O trabalho de Anderson para colocar as duas marcas dentro dos trilhos da globalização desenhados pelo conglomerado será árduo. A GSK é agora número um no ranking farmacêutico mundial, com faturamento de US$ 27,2 bilhões. Mas no Brasil tem uma performance considerada insuficiente. Em 2000, as duas empresas faturaram US$ 200 milhões, uma queda de 30% na receita frente a 1999. O Brasil terá de ser um dos centros de produção mundial do grupo, exportando medicamentos para a Ásia, África e América Latina. Para dar o empurrão na reestruturação, os administradores da GSK adotaram o estilo mais objetivo e centralizador da antiga SmithKline, em vez da cultura de resultados a longo prazo da Glaxo Wellcome. Anderson afirma que haverá uma redução nos 79 medicamentos comercializados aqui, como antibióticos, a fim de não haver canibalização na própria empresa. Os cortes de pessoal, no entanto, são cruciais nos planos da companhia. O setor que tem sofrido mais é o de administração. Nos últimos meses, todos os funcionários foram obrigados a declarar qual o cargo que pretendiam ocupar na nova companhia e passaram por horas de entrevistas. Afinal, a GSK não pretende ter dois diretores comerciais ou dois de finanças. Boa parte dos funcionários já passou por esta epopéia e não sabe se fará parte do novo time ou receberá o cartão vermelho. ?Neste último caso, informamos ao profissional que infelizmente há alguém melhor na empresa até então concorrente.?

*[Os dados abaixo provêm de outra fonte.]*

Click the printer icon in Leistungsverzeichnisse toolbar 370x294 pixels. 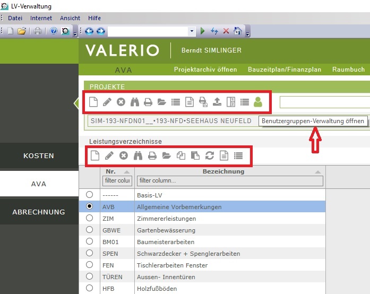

A consultoria norte-americana Boston Consulting tem trabalhado ativamente no processo de reestruturação. Em alguns casos, em vez de ser demitido, o funcionário termina numa fila de pessoas excluídas e pode ser indicado para outra área. Ou então é fisgado pela rede de headhunters à cata de executivos frustrados. ?Nestas horas, existem sempre os urubus?, ironiza Anderson. Uma fusão do tamanho da GSK costuma mexer na produtividade dos funcionários. Anderson admite que em 2001 a receita deve ser a mesma de 1999, por causa dos transtornos da fusão. ?Mas espero que a produtividade não caia.? Sua previsão é de que só a partir de 2003 a filial comece a deslanchar e chegue a mais de US$ 215 milhões. Afinal, tocar um transatlântico do porte da GSK e fazer reformas em pleno mar não é tarefa para marinheiro de primeira viagem.